I had always thought that he read papers into existence.
My benchmark for ASI is when all the career pages for AI companies are blank
The quality of the new Sonnet 3.5 still blows my mind, how it’s able to compete with OpenAI’s reasoning models. That’s why I’m also more hyped for Anthropic’s next move than OpenAI’s.
Simple fact that they can’t search the web makes Anthropic’s models useless for a large number of people, myself included.
Agree. I’m waiting with bated breath.
@@ArianeQubeyou can always use perplexity with sonnet 3.5
@@ArianeQube Sure, that’s valid but doesn’t apply to everyone.
I tend to find Deepseek concerning . Either the Chinese have been able to match or nearly match the progress in the west without the latest chips meaning they have better algorithms or they have secretly gotten a large number of the latest chips illegally.
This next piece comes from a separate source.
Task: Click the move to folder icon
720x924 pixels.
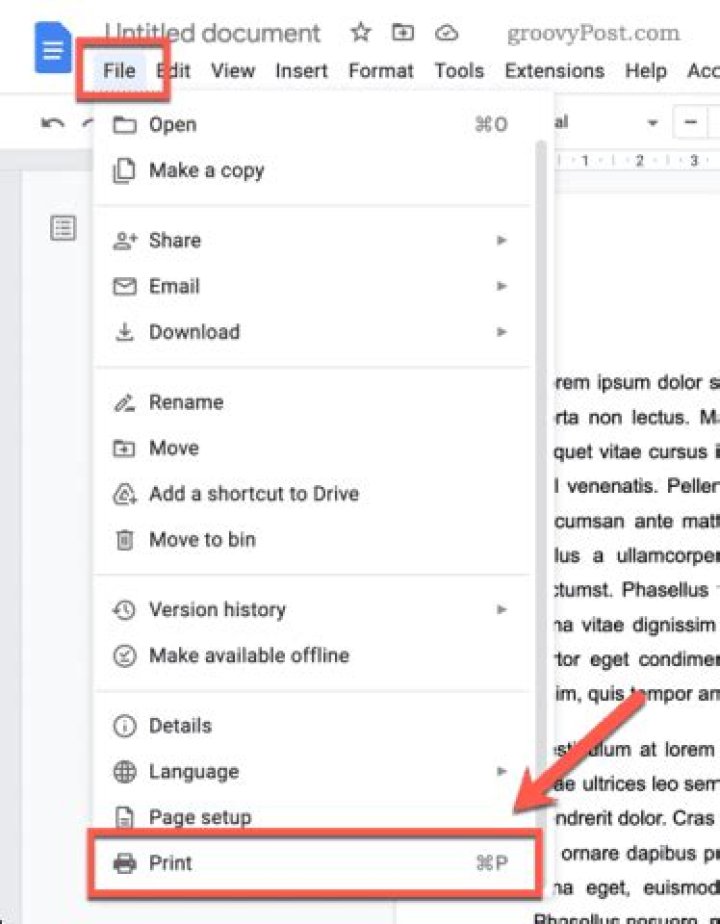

I guess time will tell.
Can’t wait for this to turn into one of the biggest RCE vulnerability in the world.
All the more reason to use adblock
“buy me the best esports gaming mouse on the market”
Operator: *buys “ultimate esports super mouse” for $10 on temu*
Either that, or a 5 year old mouse.
Hell of a way to start a Monday. Hosting a workshop on LLMs for several friends who are academics, and it feels like the ground is shifting under our feet continuously. This channel is a great resource as always
What is the end-game here? Economy will collapse if AI takes over even 20-30% white collar jobs in next 5 years. The last time we had such high unemployment was during the great depression. UBI is not going to solve this problem! AI might lead to a violent revolution against oligarchy.. What say?
UBI could solve the problem, if there was the will and a massive cultural shift. Not optimistic that will happen quickly or easily, but we’ve seen how bad human societies are at managing long horizon problems like climate change, so if it is a problem that’s heading our way maybe it’s better for it to come as a system shock than a slow collapse.
Uniwersal basic income. But don’t even think you’re going to afford much goodies and services
2:53 small flex having Noam Broom following you haha
I use Descript as well. Same pinch 😊 5:10
My two main models that I use at the moment are the O1 Pro and the Gemini 2.0 Flash. I’m currently waiting for the O3 and other advancements. Thanks for your great videos! 🙂
I’ll believe it when I see it.
Not sure why they’re asking agents to click a mouse to navigate a website – HTML is structured and rich with markup and metadata, it would make a lot more sense for an agent to interact at the DOM level than with pixels!
When do you think Anthropic’s next release is? Do you think they are working on a CoT model too?